I think it’s a bit early to say that we know all of the implications of DeepSeek’s debut (and attendant publications), and it seems unlikely that the touted development costs remotely resemble the whole accounting story. But that’s not to say that it’s unremarkable. Khan, along with everyone else, is right that it’s remarkable. But the question is whether that implies anything at all about a failure of competition, or of U.S. competition enforcement. That is, as my ICLE colleague Lazar Radic points out, DeepSeek’s emergence:
…shows that AI development is not limited to a few American firms with deep pockets, and may be possible with far lower levels of investment than previously imagined.
But that is not, as he also notes, “a new story at all.” And it is not a showing that American firms with deep pockets, among others from the United States (and not just the United States), are failing to innovate. It’s certainly not an argument for different antitrust standards or sweeping “precautionary” antitrust regulations.
China is indeed a U.S. rival in various and serious ways. I do not at all mean to suggest that there are no policy concerns to be had there. But why on earth would some significant innovation in a nation with tremendous natural and human resources—and a population in excess of 1.4 billion persons—imply competitive or innovative failure in the United States?

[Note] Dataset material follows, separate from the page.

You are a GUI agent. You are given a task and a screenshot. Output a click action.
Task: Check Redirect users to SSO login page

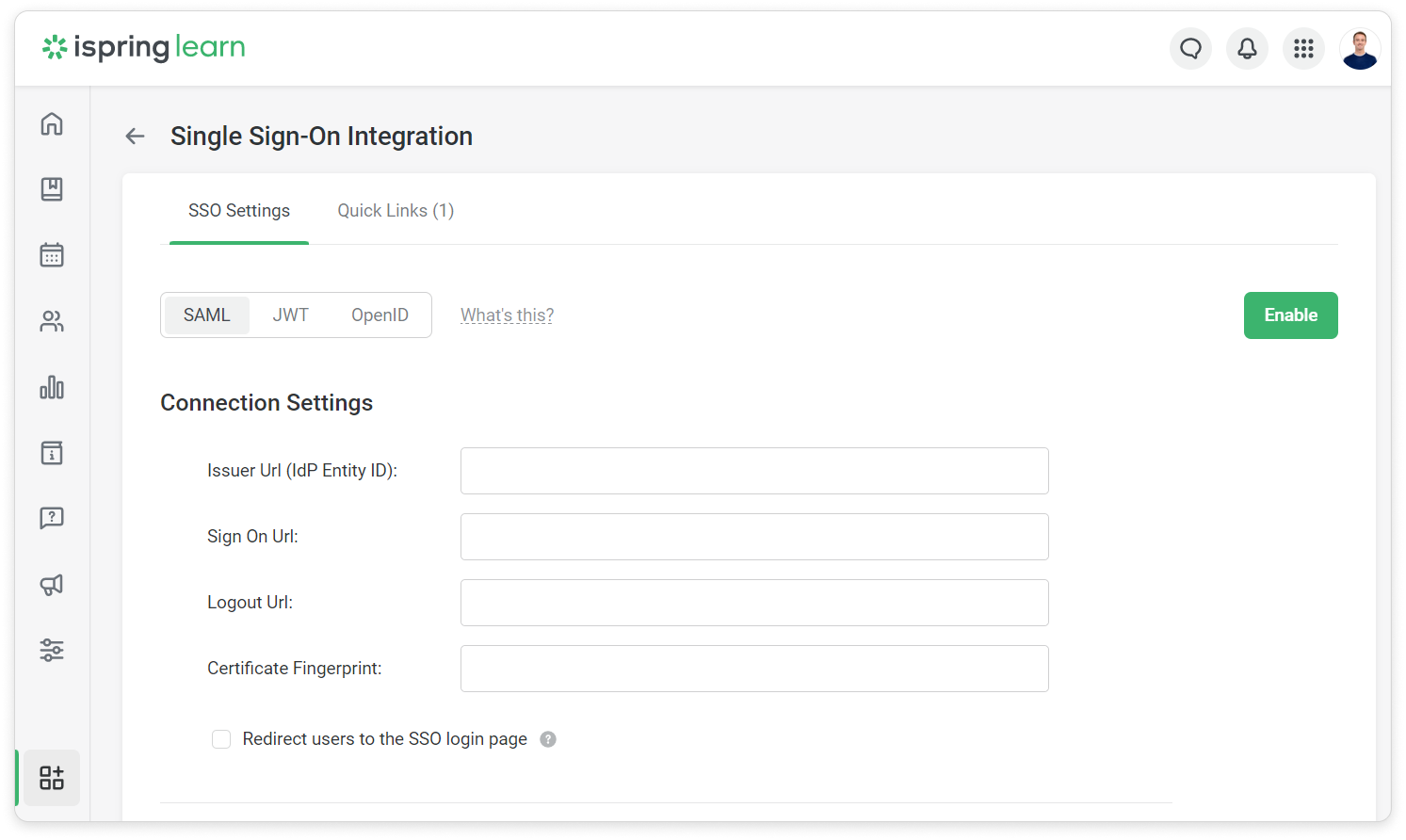point(221,739)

Indeed, Khan’s argument about AI seems most reminiscent of the U.S. Justice Department’s (DOJ) arguments about the resources required to reach minimally efficient scale in general search in the Google Search case. There, the government argued (with a bit of hand waving) that Google’s scale advantages in data and compute over plucky “little” would-be rivals like OpenAI and (cough) Microsoft were, in fact, insurmountable. Or maybe not.

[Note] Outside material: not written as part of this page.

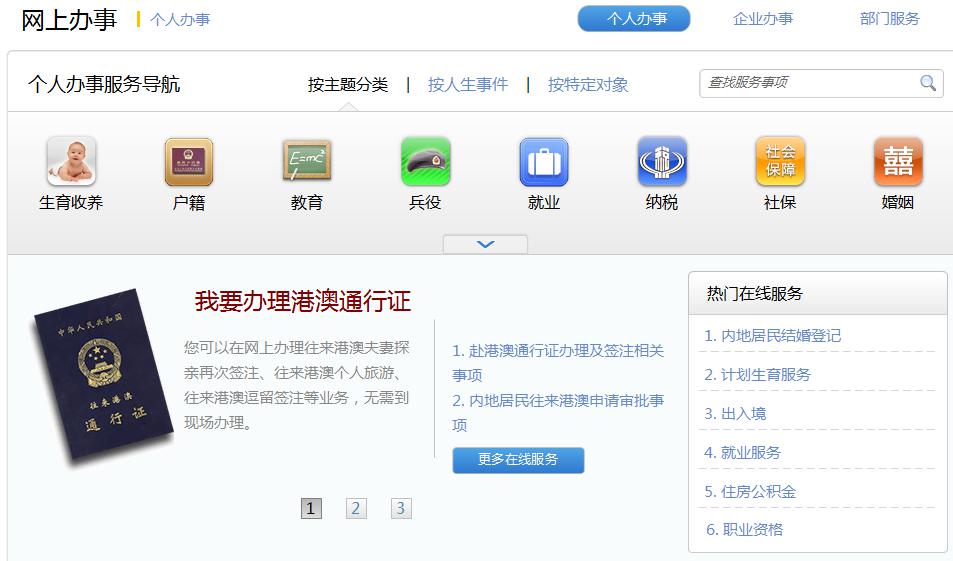Click the 更多在线服务 button

[x=518, y=460]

I’m just scratching the surface here. Perhaps the best overarching point is that AI is a complex and highly dynamic space. Vigilance is warranted, but panic and overreaction are unhelpful. And on that point, I’ll note, as Chilson does, some recent remarks by Commissioner Holyoak:
We must avoid slowing innovation in artificial intelligence through misguided enforcement actions. While the technology is still nascent, it is critically important to America’s economic and national security. The Commission needs to be circumspect when policing AI. Our focus should be on stopping fraudulent conduct and developing further our understanding of this industry, not seeking to stretch our statutory authorities.
That is not a call for antitrust immunity, but a brief for economically, technically, and legally grounded enforcement. That is an eminently sensible approach.